-- begin Extract --

KuaiSearch

KuaiSearch is a large-scale e-commerce search dataset and full-stack benchmark system built from real user search interactions on the Kuaishou platform. It covers the three core stages of modern industrial search pipelines: Recall, Relevance, and Ranking. Each stage provides multiple algorithmic baselines, allowing researchers to systematically evaluate and compare methods

! All the codes and datasets are now public !

📄 Paper: KuaiSearch: A Large-Scale E-Commerce Search Dataset for Recall, Ranking, and Relevance Yupeng Li*, Ben Chen*, Mingyue Cheng, Zhiding Liu, Xuxin Zhang, Chenyi Lei, Wenwu Ou

🤗 Dataset: huggingface.co/datasets/benchen4395/KuaiSearch

Overview

KuaiSearch provides a large-scale e-commerce search dataset together with a complete benchmark system covering three modular, independently trainable stages:

Stage	Description	Methods
🔍 Recall	Retrieve candidate documents from a large corpus	BM25, DPR (Dense Retrieval), Generative Retrieval (GR)

-- end Extract --
-- begin Information provided --

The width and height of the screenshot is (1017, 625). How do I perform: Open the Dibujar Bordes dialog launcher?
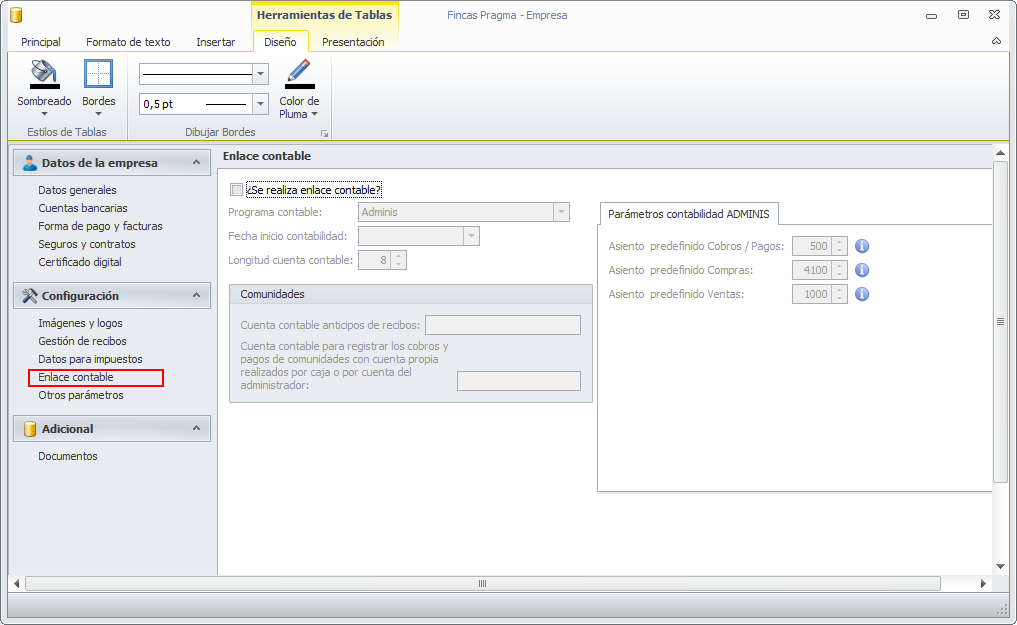tap(323, 133)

-- end Information provided --

What you will do:
1 – According to the KuaiSearch page, which three stages of industrial search pipelines does the dataset cover?
2 – Copy out the part of the KuaiSearch page that opens with the words containing "KuaiSearch provides a" and closes with "Generative Retrieval (GR)".

Responses to the exercise:
1 – Recall, Relevance, and Ranking.

2 –
KuaiSearch provides a large-scale e-commerce search dataset together with a complete benchmark system covering three modular, independently trainable stages:

Stage	Description	Methods
🔍 Recall	Retrieve candidate documents from a large corpus	BM25, DPR (Dense Retrieval), Generative Retrieval (GR)